---------- Dataset records ----------
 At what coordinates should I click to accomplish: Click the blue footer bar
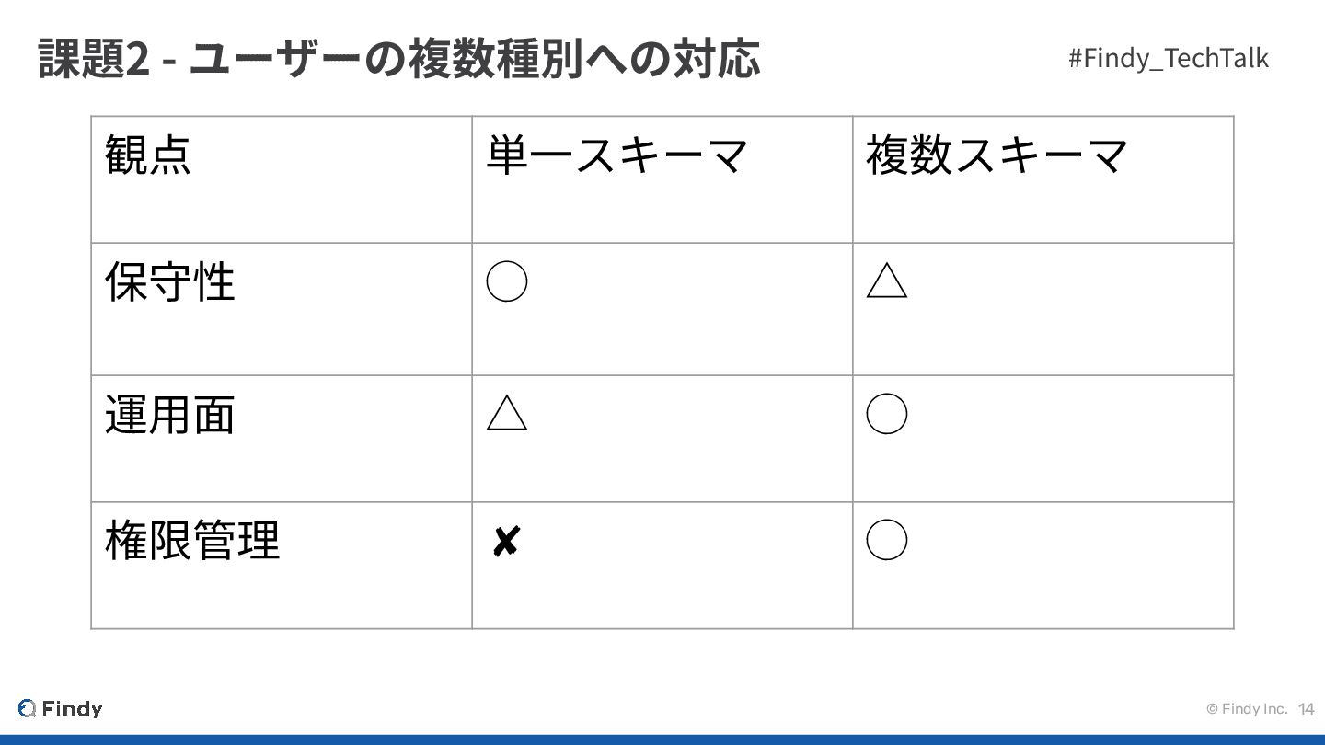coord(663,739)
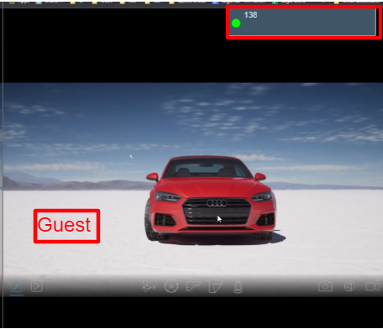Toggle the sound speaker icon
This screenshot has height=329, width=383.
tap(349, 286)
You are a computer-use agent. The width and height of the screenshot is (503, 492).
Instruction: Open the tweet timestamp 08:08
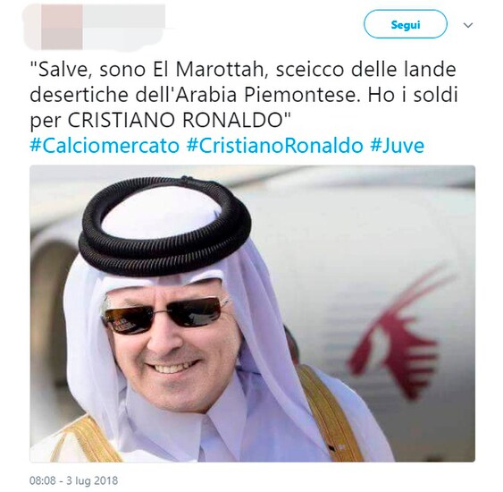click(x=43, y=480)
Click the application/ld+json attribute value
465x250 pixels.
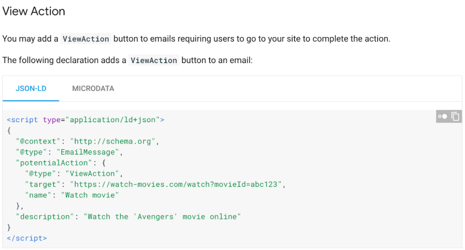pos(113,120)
----------
■ Task directions: Copy out every row above word for word, leaving the pictures out of your answer.

■ Response below:
 At what coordinates should I click to accomplish: Click the blue footer bar
coord(663,739)
Toggle the sound speaker icon
This screenshot has height=329, width=383.
tap(349, 286)
You are a computer-use agent. The width and height of the screenshot is (503, 492).
Instruction: Open the tweet timestamp 08:08
click(x=43, y=480)
Click the application/ld+json attribute value
465x250 pixels.
pos(113,120)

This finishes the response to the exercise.